Dementia is a progressive condition that affects a person’s cognitive abilities, including their memory, language, and problem-solving skills, which impacts their everyday daily activities. Currently, more than 55 million people have dementia worldwide, with over 60% living in low-and-middle-income countries. Every year, there, are nearly 10 million new cases (WHO 2023). In the UK, over 850,000 people are living with dementia and this number continues to rise. It will exceed 1 million before 2025. Despite the high prevalence of dementia, there is still a lack of understanding and awareness about the condition among the general public and within the health services.
One of the main challenges in providing effective care for people with dementia is the variability in their symptoms and needs. Dementia can affect people in different ways, and it can be challenging to provide person-centred care that meet the needs of each person. This is where Patient and Public Involvement (PPI) research can play a critical role, informing the development of services that are tailored to the needs of people with dementia.
PPI research involves engaging patients and members of the public in the research process, from the design and planning of research projects to the interpretation and dissemination of findings. PPI can help to ensure that research is relevant and meaningful for patients and the public and can help identify research questions and outcomes that are important to them.
In the context of dementia, PPI research can help to ensure that healthcare services are person-centred and responsive to the needs of people with dementia and their families. PPI research can help to identify the priorities and preferences of people with dementia and can inform the development of interventions and services that are tailored to their needs and the needs of their families.

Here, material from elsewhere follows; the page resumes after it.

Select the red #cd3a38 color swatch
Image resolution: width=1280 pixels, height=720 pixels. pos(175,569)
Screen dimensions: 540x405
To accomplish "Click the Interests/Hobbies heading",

There have been some examples of PPI research in dementia care in the UK. For example, the Alzheimer’s Society has funded several PPI research projects aimed at understanding the experiences of people with dementia and their families, informing the development of services that meet their needs. The National Institute for Health Research (NIHR) has also funded several PPI research projects in dementia care, including studies that have involved people with dementia as co-researchers.
However, despite these examples, there is still a need for increased PPI research in dementia care in the UK. More research is needed to understand the experiences and needs of people with dementia and their families, particularly those from under-represented communities. PPI research can also help to ensure that healthcare services are responsive to the changing needs of people with dementia as the condition progresses.

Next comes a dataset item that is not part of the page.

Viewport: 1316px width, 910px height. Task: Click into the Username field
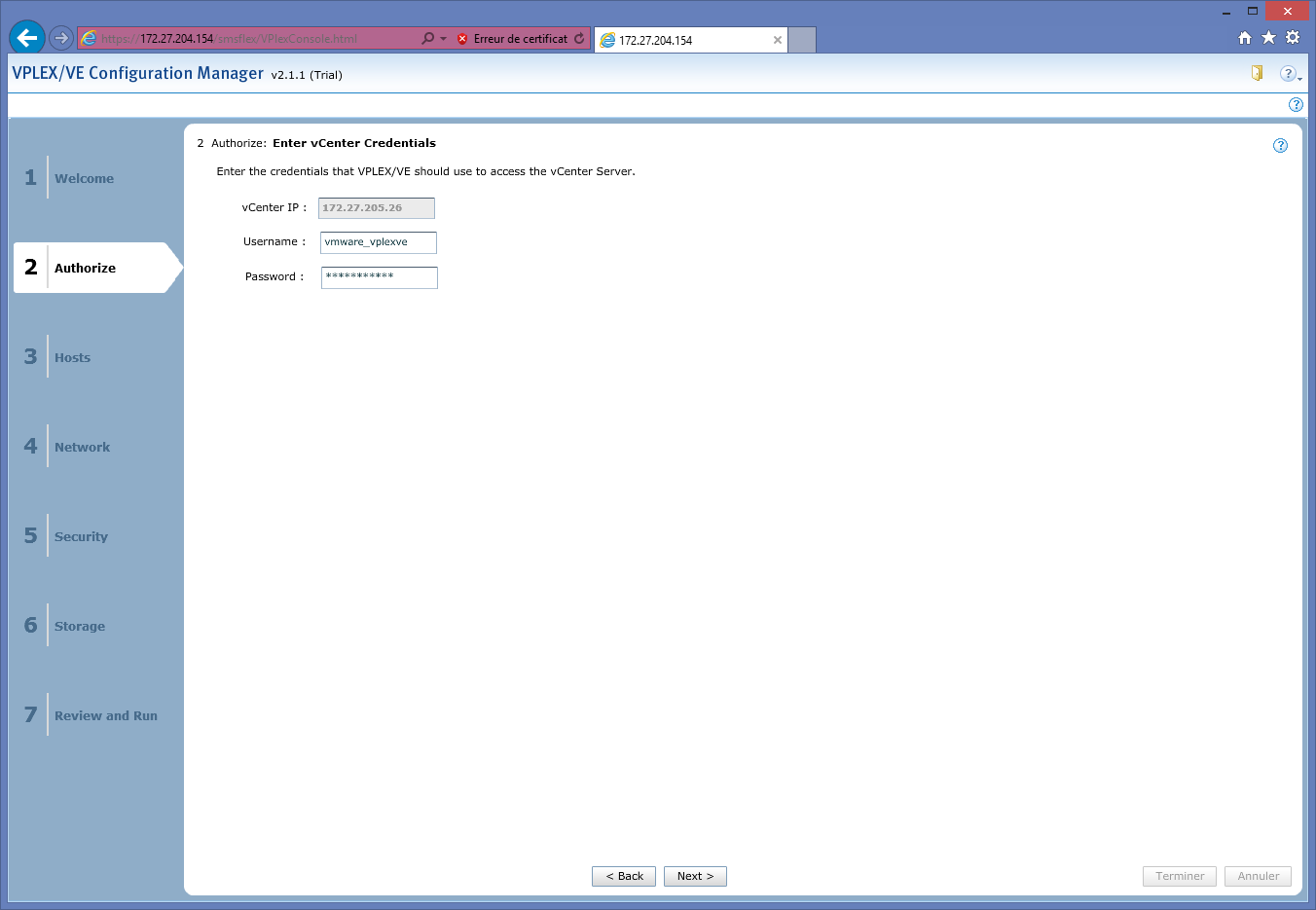click(x=378, y=242)
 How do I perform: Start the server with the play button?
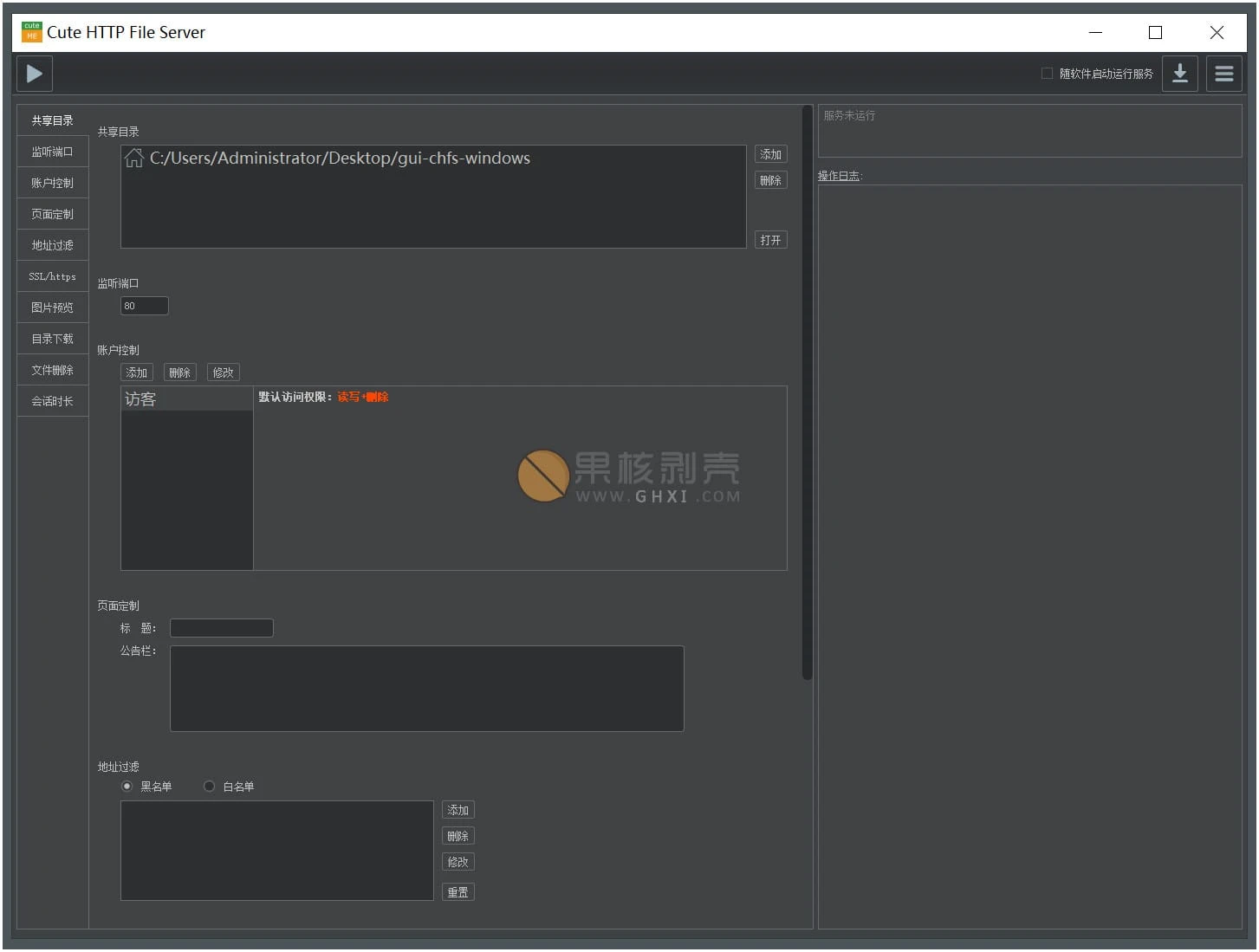35,74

We at Essex have several researchers working towards research in dementia and this includes ensuring that those living with dementia are involved. Within the Institute of Public Health and Wellbeing there are two post docs working with the dementia theme in the NIHR ARC East of England, Clare Hammerton and Dr Smruti Bulsari. In the School of Health and Social Care, Professor Camille Cronin, Dr Rachel Marrow and Victor Ashby are leading a project in partnership with ESNEFT looking at the fundamentals of dementia care. There is a fantastic PhD opportunity to be involved in this this work.
In addition to PPI research, there is also a need for increased awareness and understanding of dementia in the UK. Many people still associate dementia with just memory loss and fail to recognise the full range of symptoms and the impact that it can have on a person’s life. This lack of understanding can lead to stigma and discrimination, which can further exacerbate the challenges faced by people with dementia and their families. To address this, there have been several awareness-raising campaigns in the UK, including Dementia Action Week and World Alzheimer’s Day. These campaigns aim to raise awareness of dementia and reduce stigma and discrimination.
In conclusion, dementia is a significant public health challenge in the UK. There is a need for increased awareness and understanding of the condition. PPI research has an essential role to play in achieving this by ensuring that the voices of people with dementia and their families are heard and that their needs and preferences are reflected in the development of healthcare services.